Run "make" to compile the helper module for loading sequence files. After compiling, a file seqtools.xxx.so should have been created.
The example directory shows an example run.sh script with example data. To run: Go to the example
directory, and on a system with a GPU run the run_svae.sh
script. It should take a few minutes total, and produce a number of intermediate files and plots, including:
l8_10K_train_log.csv
- tensorflow training logl8_10K_param.pkl
,l8_10K_vae.k
- model parametersTraining_loss_l8_10K.png
- plot of the training loss per epochLatentTraining_1d_l8_10K.png
- 1d plots of training sequences in latent spaceLatentTraining_l8_10K.png
- 2d plots of training sequences in latent spaceTVD_l8_10K.png
- plot of Total Variation Distance from target distribution per epochgen_l8_10K_100K
- 100K sequneces generated by the model
The plots should look similar to the example plots in the expected_output
directory.
Then you can analyze the resulting data by running run_analyze.sh
, which will create a plot of the covariation scores.

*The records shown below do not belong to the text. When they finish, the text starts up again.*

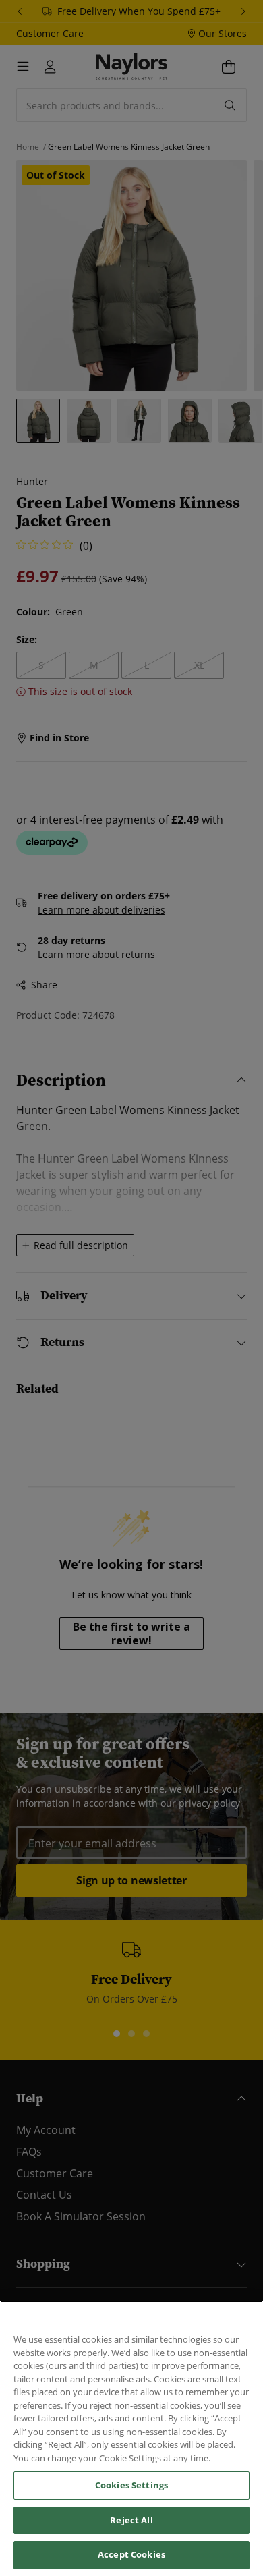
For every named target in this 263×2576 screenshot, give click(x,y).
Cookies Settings (131, 2485)
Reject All (131, 2520)
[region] (131, 2438)
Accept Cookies (131, 2554)
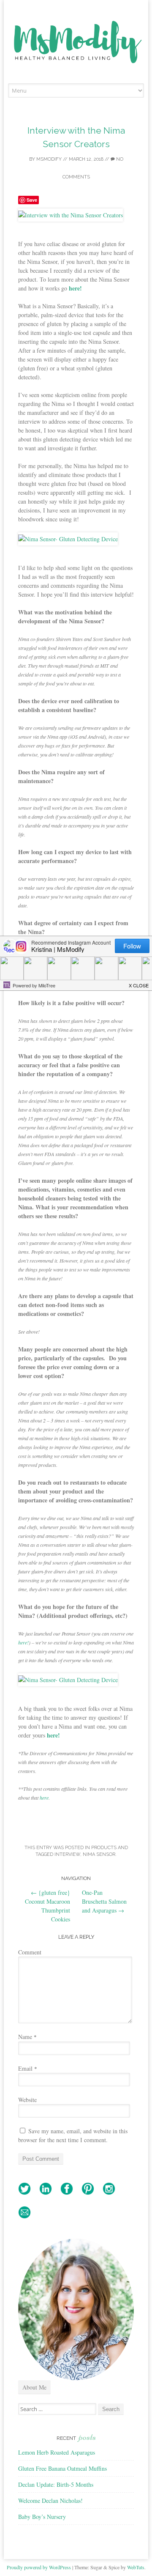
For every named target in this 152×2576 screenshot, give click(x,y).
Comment (29, 1952)
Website (27, 2100)
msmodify (49, 159)
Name (27, 2037)
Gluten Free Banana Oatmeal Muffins (62, 2468)
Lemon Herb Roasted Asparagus (56, 2452)
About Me (34, 2387)
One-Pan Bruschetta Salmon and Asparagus (104, 1901)
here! (23, 1642)
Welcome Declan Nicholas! (50, 2501)
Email (27, 2068)
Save (32, 200)
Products (104, 1847)
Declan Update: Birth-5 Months (55, 2484)
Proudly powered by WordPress (39, 2567)
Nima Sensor (99, 1854)
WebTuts (135, 2567)
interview (67, 1854)
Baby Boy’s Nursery (42, 2517)
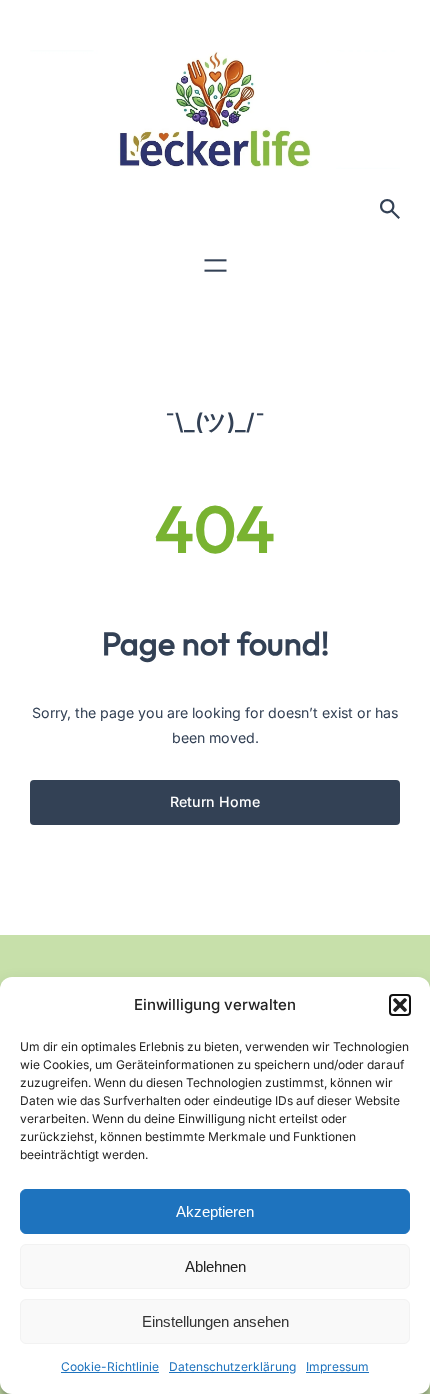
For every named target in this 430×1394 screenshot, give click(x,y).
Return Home (215, 801)
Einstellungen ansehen (215, 1321)
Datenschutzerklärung (232, 1366)
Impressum (337, 1366)
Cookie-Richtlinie (110, 1366)
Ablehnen (215, 1266)
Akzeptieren (215, 1211)
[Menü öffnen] (215, 265)
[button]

The vaes.py script is the main tool, and will output usage info when run. It can be run in one of the following ways:
$ vaes.py my_name train Church_VAE trainingMSA 2 250
"my_name" is a name for use as prefix for output files (pickled VAE). "train" tells the script to run in training mode. "Church_VAE" tells the script to use the Church VAE (can also be Deep_VAE, test_VAE) "trainingMSA" is the file (MSA) to train on. The MSA should be formatted as one sequence per line, without any header lines or other info (see the Mi3-GPU docs). "2" is the number of latent dimensions. "250" is the size of the encoder/decoder layers for the church VAE (only necessary for Church_VAE, other vaes have different options here).
Optional arg: "--TVDseqs msafile" will track the TVD of the hamming distance distribution on each epock, and make a plot.
In this mode the script will create create plots of the loss function over epochs, and a csv file containing the loss over epochs.
$ vaes.py my_name gen 100000 -o gen100K
"my_name" is the name prefix for pickled VAE & output files. "gen" tells the script to run in sequence generation mode. 1000000 is the # of sequences to generate. The "-o" option specifies the output file.
$ vaes.py my_name energy MSAfile --ref_energy E.npy
"my_name" is the name prefix for pickled VAE & output files. "energy" tells the script to run in energy computation mode. "MSAfile" is the MSA to compute energies for --ref_energy (optional) is reference energies to include in comparison plot
$VAE my_name plot_latent trainingMSA
Will create some png files of the latent space.
See the example "run_svae.sh" file. Can also compute TVD plot, C correlation plot, and more.